Getting people addicted to your web site

I listened to an IT-Coversations podcast from SuperNova 2006 a few days ago about games and education. The most interesting part of the podcast were the notes by Amy Jo Kim describing how games get their players addicted to them, and how those techniques could be applied to learning environments or any systems. In the social web the largest challenge usually is starting a new community. Adding the “game appeal” of the site may help.

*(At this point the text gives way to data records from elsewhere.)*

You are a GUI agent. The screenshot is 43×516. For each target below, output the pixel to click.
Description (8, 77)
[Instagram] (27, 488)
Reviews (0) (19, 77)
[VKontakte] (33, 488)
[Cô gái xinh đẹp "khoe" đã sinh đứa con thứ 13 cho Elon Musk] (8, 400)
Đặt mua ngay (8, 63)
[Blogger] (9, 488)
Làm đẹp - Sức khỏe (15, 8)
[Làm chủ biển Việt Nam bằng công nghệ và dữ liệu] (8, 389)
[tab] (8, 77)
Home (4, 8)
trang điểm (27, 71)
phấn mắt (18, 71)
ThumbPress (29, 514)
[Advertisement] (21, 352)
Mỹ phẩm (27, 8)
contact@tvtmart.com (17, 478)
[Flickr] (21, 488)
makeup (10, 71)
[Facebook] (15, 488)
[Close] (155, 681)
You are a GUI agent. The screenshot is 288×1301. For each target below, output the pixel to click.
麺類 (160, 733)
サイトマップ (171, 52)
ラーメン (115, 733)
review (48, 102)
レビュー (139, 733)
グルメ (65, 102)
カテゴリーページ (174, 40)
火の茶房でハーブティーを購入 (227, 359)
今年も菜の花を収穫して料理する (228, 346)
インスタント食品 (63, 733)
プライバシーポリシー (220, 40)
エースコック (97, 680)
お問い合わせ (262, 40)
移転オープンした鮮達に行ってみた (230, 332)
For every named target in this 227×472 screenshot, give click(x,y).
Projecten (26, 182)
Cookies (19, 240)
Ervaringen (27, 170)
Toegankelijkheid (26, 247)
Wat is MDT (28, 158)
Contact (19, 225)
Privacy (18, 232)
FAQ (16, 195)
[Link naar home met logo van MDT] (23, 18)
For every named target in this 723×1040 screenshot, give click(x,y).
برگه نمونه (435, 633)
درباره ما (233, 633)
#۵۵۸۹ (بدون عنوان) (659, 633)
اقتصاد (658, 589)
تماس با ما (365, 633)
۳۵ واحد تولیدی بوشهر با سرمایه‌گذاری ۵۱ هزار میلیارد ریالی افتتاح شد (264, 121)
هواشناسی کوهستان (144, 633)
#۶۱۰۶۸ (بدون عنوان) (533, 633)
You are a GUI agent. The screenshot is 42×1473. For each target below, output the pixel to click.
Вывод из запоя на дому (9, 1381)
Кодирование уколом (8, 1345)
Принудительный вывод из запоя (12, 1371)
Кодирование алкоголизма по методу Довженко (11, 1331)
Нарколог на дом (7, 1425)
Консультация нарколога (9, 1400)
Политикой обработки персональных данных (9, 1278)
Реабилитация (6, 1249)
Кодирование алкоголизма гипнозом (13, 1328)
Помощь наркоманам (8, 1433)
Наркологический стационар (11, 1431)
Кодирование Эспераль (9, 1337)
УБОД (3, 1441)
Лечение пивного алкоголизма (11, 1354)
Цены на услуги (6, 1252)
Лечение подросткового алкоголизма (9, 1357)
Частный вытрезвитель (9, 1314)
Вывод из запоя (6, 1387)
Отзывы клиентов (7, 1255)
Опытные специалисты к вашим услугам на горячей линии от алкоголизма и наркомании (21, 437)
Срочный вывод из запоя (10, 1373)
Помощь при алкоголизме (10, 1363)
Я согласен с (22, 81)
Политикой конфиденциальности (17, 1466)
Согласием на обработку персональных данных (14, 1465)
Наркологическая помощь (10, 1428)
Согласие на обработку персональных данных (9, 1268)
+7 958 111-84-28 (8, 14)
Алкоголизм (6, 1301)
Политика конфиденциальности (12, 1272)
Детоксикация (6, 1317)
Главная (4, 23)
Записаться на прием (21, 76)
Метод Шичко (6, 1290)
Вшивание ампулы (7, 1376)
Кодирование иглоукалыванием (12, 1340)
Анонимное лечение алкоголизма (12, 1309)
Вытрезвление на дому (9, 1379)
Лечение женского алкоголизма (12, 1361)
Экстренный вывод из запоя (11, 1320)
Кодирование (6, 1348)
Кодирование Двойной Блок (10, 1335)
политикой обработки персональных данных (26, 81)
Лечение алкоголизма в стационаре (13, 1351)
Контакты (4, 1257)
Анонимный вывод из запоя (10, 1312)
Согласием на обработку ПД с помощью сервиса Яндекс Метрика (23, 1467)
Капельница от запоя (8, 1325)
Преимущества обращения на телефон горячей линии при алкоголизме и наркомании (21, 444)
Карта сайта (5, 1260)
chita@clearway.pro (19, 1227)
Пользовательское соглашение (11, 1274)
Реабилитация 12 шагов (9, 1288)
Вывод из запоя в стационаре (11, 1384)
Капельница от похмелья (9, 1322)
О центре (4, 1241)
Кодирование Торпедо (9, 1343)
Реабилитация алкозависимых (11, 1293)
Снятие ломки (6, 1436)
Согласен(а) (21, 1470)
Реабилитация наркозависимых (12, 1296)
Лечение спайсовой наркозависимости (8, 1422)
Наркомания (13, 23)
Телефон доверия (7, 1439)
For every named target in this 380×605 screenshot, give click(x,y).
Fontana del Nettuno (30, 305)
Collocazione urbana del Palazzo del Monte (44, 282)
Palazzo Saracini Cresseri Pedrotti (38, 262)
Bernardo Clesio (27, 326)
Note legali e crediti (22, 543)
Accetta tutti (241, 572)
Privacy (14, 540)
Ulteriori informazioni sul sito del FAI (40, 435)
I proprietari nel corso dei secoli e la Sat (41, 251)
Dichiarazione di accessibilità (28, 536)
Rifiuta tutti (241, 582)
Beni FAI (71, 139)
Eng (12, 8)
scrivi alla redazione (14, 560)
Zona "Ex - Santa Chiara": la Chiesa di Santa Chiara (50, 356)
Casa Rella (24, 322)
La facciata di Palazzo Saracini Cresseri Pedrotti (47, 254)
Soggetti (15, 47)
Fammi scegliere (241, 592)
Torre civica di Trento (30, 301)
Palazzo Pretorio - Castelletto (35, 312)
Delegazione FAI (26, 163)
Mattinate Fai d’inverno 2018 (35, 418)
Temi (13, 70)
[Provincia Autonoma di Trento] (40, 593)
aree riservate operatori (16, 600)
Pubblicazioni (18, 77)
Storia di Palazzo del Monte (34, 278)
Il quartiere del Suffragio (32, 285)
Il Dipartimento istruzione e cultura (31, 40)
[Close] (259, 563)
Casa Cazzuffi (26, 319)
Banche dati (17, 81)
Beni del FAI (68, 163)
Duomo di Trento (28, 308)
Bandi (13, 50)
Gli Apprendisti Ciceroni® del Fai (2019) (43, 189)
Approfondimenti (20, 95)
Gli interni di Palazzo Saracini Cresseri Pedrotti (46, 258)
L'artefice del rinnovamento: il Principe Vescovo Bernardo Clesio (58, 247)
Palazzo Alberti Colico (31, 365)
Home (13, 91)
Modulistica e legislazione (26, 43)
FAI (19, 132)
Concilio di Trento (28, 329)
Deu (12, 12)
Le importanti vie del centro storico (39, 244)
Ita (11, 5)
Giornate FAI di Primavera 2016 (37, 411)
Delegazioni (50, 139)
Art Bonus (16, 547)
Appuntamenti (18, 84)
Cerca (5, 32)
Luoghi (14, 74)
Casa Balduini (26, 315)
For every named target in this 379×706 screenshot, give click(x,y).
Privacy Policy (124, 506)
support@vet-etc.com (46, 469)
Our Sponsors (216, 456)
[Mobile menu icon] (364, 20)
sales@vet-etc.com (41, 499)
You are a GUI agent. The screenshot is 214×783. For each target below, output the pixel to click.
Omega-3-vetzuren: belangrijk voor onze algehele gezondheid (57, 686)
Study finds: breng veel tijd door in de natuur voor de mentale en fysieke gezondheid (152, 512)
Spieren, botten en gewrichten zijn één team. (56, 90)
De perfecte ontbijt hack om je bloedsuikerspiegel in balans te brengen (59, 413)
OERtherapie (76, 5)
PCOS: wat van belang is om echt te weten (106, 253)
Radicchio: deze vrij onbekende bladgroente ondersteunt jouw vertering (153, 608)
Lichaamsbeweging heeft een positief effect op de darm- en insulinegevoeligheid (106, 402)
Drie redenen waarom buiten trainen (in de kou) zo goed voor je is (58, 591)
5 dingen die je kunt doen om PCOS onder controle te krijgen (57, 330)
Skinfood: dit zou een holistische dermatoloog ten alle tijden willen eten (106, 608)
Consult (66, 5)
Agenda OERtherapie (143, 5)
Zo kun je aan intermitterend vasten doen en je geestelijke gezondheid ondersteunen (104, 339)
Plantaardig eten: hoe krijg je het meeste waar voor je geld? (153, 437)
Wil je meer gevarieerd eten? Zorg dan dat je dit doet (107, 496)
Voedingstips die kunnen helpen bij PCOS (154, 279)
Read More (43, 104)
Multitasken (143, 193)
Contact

The main appeal-increasing features seen in games and many social software applications as well are:

  1. Collecting stuff: Items in WoW, links in del.icio.us, connections in LinkedId, furniture in Habbo Hotel… Allowing users to collect various things into their virtual environment will appeal to many collector-minded people, and will increase their tendency to continue using the system.
  2. Earning points: The old wisdom is that any visible meter becomes a goal to people, so it is important to carefully design those meters. Earning points can be based on some rules in the system (WoW experience levels), or they can be social in nature (LinkedIn recommendations, Ebay ratings).
  3. Feedback: Feedback on the progress on any meter should be provided multimodally (visual, auditive, tactile?), often, and in interesting ways. This keeps people going with the system.
  4. Social exchanges: The visibility of the community and people is important. It is also important to allow the community members to communicate. Exchanging any kind of communications or tokens (blog comments, eBay ratings, Habbo Hotel presents, WoW chats) is essential for a community to flourish.
  5. Customization: Making the environment look like you want is an important way to add a feeling of ownership to the user. Customization of the user interface is an easy way of doing that. Also customizing your character (WoW avatar, community profile) and tailoring how things work and optimizing the things you see are also important affordances.
  6. Allow for emergence: Do not overdesign the system and force people to work in a certain way. Most communities will surprise the original designers of the system. So make the system open enough to allow emerging behaviour, and be ready to modify your system to better support these emerging patterns.